### DATA FOR PROCESSING
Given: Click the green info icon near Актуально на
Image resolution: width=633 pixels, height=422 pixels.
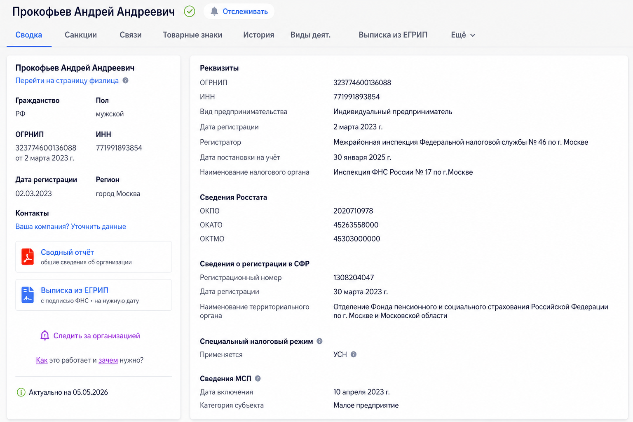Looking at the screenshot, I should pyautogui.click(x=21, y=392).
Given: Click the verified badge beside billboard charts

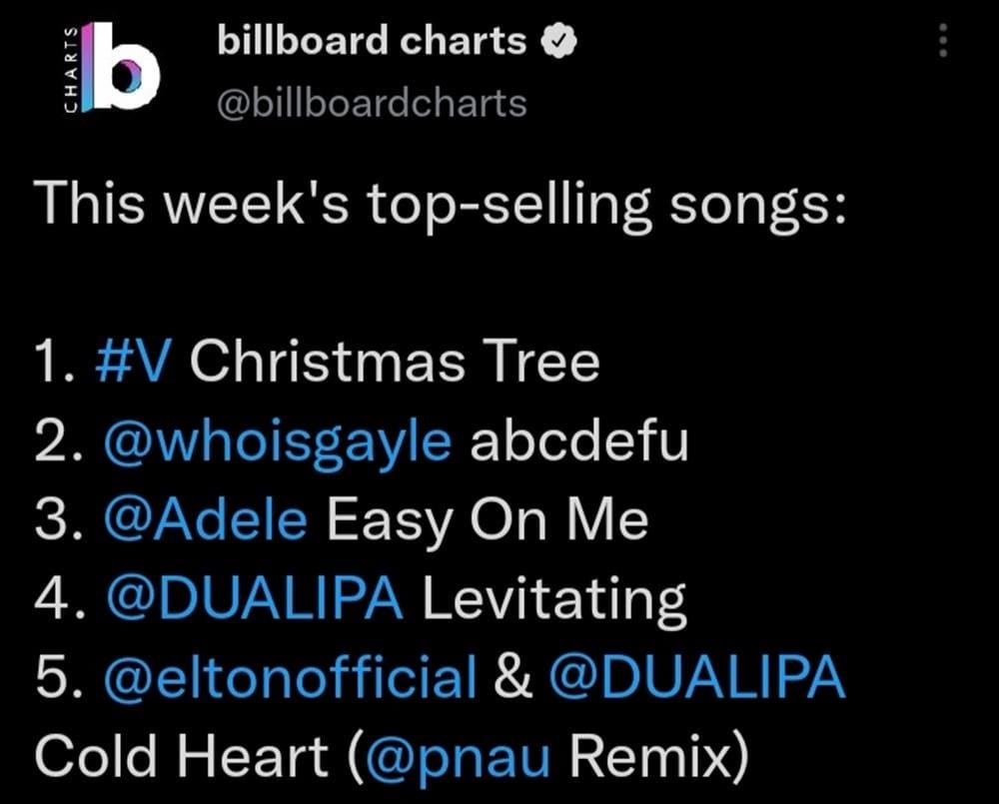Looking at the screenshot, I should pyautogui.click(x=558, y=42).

==

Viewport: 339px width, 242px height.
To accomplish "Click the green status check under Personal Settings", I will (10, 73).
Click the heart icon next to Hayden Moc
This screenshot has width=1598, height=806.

### TASK OBJECTIVE
Among the entries above, copy exactly only the lines starting with the one containing "Click the heart icon next to Hayden Moc" and going through the one containing "This screenshot has width=1598, height=806.", both ends included.

### EXERCISE ANSWER
Click the heart icon next to Hayden Moc
This screenshot has width=1598, height=806.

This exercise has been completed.